Among the lines below, which ones contain the word "will"? Copy every such line.

┌──

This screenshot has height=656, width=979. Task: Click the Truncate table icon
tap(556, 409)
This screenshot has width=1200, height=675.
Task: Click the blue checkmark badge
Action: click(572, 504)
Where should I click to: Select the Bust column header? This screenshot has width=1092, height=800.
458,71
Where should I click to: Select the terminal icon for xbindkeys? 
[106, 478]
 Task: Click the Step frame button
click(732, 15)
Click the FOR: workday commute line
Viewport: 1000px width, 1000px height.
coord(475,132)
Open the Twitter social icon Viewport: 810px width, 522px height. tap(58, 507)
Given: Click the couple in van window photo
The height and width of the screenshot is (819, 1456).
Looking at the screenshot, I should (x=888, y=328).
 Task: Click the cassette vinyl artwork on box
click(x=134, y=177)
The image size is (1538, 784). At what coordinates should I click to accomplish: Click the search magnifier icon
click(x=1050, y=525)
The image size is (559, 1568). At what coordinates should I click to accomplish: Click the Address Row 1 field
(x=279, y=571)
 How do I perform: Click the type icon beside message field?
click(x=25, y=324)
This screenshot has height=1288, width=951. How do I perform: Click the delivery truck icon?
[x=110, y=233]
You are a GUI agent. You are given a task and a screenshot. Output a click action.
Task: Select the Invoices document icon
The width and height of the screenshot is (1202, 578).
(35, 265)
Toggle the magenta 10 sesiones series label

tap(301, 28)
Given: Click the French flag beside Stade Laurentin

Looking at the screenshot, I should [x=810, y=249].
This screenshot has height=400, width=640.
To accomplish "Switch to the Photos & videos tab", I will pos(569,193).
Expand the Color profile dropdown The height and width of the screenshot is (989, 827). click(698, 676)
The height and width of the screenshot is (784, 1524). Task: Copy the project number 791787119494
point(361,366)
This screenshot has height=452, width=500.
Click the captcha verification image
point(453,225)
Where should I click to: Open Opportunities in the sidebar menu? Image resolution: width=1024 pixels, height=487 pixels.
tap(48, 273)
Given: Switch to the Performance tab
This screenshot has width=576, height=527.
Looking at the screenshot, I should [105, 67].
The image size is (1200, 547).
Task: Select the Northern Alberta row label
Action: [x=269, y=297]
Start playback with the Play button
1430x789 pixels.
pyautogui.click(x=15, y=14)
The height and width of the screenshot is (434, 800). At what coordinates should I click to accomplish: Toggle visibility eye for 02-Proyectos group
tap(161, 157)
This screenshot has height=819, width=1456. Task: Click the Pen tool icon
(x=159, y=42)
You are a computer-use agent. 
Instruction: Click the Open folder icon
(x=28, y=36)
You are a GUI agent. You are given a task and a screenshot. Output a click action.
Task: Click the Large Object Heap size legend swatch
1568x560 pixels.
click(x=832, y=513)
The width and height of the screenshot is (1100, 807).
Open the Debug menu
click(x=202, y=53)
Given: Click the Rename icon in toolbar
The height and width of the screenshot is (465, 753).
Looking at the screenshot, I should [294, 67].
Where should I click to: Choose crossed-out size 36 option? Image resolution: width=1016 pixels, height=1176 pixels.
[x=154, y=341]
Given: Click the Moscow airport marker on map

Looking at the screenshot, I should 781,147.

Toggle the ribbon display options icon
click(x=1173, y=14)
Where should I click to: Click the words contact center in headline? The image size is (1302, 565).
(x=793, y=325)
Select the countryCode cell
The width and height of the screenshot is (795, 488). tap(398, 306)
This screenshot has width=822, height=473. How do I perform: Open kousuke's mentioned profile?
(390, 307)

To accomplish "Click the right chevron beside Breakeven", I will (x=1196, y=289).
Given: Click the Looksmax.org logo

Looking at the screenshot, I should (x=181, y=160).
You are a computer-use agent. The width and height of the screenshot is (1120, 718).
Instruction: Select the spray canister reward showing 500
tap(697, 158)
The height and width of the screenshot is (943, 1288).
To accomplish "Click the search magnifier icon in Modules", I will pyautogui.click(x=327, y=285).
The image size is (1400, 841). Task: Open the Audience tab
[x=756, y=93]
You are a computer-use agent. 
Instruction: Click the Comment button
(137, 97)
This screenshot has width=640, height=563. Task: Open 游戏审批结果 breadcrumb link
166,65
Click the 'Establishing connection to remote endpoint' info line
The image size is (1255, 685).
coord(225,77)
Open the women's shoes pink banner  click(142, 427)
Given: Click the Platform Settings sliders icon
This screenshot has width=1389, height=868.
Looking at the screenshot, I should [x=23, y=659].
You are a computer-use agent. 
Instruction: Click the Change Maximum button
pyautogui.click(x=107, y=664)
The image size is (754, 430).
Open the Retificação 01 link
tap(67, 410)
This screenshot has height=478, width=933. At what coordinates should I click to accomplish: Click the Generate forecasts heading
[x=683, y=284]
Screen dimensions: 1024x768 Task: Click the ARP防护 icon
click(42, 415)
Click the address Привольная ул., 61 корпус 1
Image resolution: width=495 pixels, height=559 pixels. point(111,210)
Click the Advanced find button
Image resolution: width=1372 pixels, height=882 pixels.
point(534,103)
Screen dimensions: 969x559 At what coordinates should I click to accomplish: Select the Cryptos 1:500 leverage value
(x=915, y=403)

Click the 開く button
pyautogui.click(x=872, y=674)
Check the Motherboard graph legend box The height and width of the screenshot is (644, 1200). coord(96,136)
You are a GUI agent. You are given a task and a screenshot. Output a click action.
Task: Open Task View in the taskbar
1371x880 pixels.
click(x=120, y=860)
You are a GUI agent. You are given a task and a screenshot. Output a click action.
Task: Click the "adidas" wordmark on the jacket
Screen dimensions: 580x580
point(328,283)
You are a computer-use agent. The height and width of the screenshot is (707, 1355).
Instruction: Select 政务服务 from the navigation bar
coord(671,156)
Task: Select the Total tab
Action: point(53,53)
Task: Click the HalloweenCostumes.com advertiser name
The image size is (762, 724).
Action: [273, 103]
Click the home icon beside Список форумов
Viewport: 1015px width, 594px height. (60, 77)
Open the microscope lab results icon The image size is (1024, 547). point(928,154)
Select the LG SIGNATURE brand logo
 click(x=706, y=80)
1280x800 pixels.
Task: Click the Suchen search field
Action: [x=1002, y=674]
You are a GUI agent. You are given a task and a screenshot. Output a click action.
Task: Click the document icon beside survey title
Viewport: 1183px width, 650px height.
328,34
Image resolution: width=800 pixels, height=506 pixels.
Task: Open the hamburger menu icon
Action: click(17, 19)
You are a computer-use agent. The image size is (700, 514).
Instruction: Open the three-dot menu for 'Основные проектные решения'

└──

Solution to this task:
To accomplish "Switch to the Photos & videos tab", I will pos(569,193).
To accomplish "Click the right chevron beside Breakeven", I will (x=1196, y=289).
To accomplish "Click the search magnifier icon in Modules", I will pyautogui.click(x=327, y=285).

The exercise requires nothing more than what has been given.